Однако художественное творчество Евреинова скорее опровергало, чем подкрепляло теоретическое. «Сценический» театр (в отличие от театра патомимов), по Евреинову, — насквозь условен и не может быть иным. Реализм — искомое Евреиновым качество зрительского восприятия. Но Евреинов-режиссер так и не смог выдвинуть такого оригинального {154} комплекса сценических средств, которые способствовали бы тотальному погружению зрителей в действие. Его постановки в Старинном театре, Театре на Офицерской, «Кривом зеркале» воспринимаются как противоречивый, компромиссный результат взаимодействия полярных художественных тенденций и личных интересов авторов спектаклей.

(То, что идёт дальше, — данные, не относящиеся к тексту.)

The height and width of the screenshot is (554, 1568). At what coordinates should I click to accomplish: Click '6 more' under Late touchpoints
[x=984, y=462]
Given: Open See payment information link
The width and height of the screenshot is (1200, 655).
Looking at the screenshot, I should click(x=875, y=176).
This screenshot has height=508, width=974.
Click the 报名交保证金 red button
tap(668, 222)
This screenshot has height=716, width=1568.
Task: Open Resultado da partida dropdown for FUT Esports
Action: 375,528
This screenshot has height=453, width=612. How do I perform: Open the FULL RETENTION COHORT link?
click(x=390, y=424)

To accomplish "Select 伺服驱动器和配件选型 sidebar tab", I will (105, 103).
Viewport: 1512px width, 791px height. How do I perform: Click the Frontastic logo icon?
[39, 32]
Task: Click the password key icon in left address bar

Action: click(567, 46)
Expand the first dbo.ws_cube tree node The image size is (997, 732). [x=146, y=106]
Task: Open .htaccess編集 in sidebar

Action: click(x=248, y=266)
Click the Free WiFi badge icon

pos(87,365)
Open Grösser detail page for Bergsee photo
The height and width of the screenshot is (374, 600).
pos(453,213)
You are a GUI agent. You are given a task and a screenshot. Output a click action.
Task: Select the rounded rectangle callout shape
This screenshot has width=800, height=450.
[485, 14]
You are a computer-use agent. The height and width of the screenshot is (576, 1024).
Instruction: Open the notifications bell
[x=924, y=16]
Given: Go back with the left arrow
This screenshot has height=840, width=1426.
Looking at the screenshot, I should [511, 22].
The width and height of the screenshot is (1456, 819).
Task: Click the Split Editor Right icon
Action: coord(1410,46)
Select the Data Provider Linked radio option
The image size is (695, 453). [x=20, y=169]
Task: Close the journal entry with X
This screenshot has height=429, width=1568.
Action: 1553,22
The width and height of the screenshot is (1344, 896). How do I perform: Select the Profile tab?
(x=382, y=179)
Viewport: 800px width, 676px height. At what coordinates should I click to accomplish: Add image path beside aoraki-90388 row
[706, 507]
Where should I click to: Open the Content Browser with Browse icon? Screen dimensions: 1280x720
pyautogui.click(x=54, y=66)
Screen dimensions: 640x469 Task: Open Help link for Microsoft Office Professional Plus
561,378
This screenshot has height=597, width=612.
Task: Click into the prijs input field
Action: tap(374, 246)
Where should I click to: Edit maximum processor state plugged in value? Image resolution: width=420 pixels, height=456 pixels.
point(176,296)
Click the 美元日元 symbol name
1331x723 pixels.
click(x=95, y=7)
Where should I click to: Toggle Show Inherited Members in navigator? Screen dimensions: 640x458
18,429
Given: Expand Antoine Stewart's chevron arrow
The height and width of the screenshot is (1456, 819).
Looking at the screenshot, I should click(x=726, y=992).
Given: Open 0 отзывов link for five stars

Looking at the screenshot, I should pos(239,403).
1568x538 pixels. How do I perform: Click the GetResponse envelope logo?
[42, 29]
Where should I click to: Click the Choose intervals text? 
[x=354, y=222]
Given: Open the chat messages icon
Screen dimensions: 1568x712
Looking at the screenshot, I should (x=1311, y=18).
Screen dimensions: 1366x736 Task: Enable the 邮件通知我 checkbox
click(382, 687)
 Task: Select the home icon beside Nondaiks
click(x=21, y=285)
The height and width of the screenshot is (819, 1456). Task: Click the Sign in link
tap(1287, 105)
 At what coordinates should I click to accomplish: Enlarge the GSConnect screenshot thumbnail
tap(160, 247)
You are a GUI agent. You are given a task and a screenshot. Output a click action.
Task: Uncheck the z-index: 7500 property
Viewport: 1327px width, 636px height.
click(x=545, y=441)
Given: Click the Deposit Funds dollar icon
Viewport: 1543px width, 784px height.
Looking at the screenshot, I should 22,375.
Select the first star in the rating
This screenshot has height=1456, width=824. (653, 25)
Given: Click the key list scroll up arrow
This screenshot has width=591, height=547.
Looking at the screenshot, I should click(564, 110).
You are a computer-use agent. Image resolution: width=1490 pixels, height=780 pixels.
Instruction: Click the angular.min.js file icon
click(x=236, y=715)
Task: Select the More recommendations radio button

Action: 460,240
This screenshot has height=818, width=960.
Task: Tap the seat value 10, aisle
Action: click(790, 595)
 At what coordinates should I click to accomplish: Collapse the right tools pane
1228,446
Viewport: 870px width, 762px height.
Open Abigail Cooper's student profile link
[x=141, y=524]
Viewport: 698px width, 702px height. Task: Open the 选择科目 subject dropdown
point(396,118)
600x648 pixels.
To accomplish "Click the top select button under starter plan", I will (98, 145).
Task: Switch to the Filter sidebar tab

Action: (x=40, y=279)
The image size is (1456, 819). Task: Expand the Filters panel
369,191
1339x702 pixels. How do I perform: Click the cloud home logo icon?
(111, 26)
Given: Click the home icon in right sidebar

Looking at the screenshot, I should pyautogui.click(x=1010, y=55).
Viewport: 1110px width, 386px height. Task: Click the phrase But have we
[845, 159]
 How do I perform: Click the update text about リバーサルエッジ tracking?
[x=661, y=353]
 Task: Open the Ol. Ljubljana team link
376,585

Спектакли Евреинова в «Кривом зеркале» обычно не выходили за жанровые рамки театра пародии. В пьесах трилогии «Двойной театр» театральность выводилась в сюжетных ситуациях, а не в качестве структурных механизмов. Режиссура действительности во «Взятии Зимнего дворца», послужившая образцом для советской батальной живописи и кинематографа, воздействовала на массовое, а не индивидуальное сознание. «Саломея» оказалась наиболее полнозвучным спектаклем Евреинова, где собственно режиссерскими, высокохудожественными средствами достигался эффект как трансформации видимых форм мира, так и преображения (иррационального погружения зрителей в сценический акт). Однако этот спектакль, которому предназначалось стать апофеозом «чистой формы», широкая публика так и не увидела.

Подлинно новаторским в творчестве Евреинова явился монодраматический метод, снимавший момент зрительского отстранения, искусственности происходящего на сцене. Монодрама как драматургическая и собственно театральная форма, в которой мир сценических фантазмов должен был стать психической реальностью зрителя, и представляла собой механизм преображения. Но она так и не была надлежащим образом воплощена на сцене.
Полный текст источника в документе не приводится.